Directions ->
**A)** Using the article on California's nurse staffing requirement, decide whether each statement agrees with it: (i) The rule requires one nurse on duty for every five patients at all times. (ii) Officials say most hospitals are meeting the rule. (iii) Some hospitals are closing beds. For each, answer yes or no and quote the deciding words of the article.
**B)** Carry on the article about California's nurse staffing requirement, starting after its final paragraph.

Selected excerpt ->
·····

Kevork Djansezian  /  AP
Mary Bailey, a nurse at Long Beach Memorial Medical Center, is shown outside the hospital in Long Beach, Calif.
updated 4/5/2005 4:55:07 PM ET 2005-04-05T20:55:07

California hospitals are struggling to meet a new, first-in-the-nation requirement that they have one nurse on duty for every five patients at all times, and officials say most institutions are falling short.

Some hospitals have tried to close the gap by hiring nurses from outside agencies and making staffers work more hours. Others are closing beds or keeping people longer in the emergency room to prevent other parts of the hospital from becoming overcrowded.

The new requirement comes amid a severe nationwide shortage of nurses.

“Even if money came down from heaven and paid for all of the extra costs, you still can’t find the nurses,” said Jan Emerson, a spokeswoman for the California Hospital Association.

·····

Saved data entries
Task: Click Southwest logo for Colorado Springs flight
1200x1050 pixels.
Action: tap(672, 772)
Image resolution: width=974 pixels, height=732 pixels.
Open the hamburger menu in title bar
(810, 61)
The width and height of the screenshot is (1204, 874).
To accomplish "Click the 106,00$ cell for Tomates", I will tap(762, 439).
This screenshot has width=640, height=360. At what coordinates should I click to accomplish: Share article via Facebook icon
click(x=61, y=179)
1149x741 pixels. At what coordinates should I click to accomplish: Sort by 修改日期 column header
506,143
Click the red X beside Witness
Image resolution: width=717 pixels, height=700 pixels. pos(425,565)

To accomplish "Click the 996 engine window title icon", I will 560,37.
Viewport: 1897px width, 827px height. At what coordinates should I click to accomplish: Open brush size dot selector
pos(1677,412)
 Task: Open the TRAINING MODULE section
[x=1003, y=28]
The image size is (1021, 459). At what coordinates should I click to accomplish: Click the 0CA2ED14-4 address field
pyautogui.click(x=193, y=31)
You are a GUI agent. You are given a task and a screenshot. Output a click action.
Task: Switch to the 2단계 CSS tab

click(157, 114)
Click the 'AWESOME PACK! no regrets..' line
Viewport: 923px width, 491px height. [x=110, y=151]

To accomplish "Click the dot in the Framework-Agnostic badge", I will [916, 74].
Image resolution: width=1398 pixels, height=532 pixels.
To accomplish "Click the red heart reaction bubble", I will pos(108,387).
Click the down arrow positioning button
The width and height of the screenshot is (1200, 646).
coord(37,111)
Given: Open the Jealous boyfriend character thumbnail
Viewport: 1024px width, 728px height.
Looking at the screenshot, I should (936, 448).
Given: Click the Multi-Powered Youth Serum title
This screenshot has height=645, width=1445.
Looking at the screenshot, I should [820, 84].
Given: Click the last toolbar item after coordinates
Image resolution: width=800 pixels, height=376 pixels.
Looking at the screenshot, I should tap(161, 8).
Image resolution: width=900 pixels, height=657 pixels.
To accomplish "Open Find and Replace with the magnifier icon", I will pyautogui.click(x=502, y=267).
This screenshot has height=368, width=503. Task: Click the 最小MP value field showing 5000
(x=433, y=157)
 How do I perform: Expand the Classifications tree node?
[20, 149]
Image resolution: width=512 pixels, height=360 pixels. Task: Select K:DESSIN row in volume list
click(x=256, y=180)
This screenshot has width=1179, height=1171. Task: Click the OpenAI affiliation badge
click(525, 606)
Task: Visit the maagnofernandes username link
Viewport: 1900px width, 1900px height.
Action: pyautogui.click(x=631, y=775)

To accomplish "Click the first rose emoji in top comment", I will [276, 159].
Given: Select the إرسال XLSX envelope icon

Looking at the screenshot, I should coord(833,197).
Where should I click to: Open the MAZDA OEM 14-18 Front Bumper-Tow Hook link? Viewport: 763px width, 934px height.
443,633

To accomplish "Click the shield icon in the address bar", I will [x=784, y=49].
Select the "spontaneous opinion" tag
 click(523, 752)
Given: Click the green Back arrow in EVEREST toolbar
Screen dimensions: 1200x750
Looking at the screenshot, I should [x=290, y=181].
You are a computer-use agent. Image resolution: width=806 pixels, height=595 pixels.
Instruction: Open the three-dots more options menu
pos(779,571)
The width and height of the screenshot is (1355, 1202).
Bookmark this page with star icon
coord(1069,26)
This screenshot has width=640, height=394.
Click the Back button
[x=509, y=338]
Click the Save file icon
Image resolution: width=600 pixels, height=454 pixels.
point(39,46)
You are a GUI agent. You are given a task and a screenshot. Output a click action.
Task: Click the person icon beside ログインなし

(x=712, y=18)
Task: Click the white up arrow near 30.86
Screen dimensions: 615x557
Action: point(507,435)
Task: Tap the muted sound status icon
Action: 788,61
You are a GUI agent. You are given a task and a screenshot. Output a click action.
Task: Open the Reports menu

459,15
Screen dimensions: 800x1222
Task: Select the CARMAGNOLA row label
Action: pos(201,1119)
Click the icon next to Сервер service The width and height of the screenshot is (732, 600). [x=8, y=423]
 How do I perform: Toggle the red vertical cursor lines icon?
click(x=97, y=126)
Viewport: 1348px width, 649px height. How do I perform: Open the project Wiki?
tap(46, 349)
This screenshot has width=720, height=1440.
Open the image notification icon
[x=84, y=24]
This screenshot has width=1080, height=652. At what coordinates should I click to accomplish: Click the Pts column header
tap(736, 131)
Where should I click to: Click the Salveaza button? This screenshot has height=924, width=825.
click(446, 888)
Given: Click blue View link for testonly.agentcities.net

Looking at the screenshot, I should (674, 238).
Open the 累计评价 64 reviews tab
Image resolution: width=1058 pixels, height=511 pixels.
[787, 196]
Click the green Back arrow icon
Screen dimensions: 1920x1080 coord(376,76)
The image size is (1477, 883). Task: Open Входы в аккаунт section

·····

Task results ->
**A)**
(i) Yes: "one nurse on duty for every five patients at all times"
(ii) No: "officials say most institutions are falling short"
(iii) Yes: "Others are closing beds"

**B)**
Several states have minimum staffing levels for certain hospital wards, such as intensive care. California is the only state to establish mandatory levels in all areas, said Ken August, spokesman for the California Department of Health Services.

'These are people's lives here'
The law, backed by California’s biggest nurses union and signed by then-Gov. Gray Davis in 1999, said hospitals must adhere to a staffing level set by the Department of Health Services. DHS then decided on a 1-to-6 ratio beginning in 2004 — a rule that took effect with similar difficulty — and 1-to-5 starting in January 2005.

Gov. Arnold Schwarzenegger tried to have the 1-to-5 requirement delayed for three years. But a judge ruled against him in March, and DHS notified the state’s nearly 400 public and private medical centers that they must immediately comply.

The 60,000-member California Nurses Association said the ratio will make hospitals safer.

Mary Bailey, a nurse in a diabetic ward at Long Beach Memorial Medical Center, said that years ago, some nurses had to handle 10 patients at a time.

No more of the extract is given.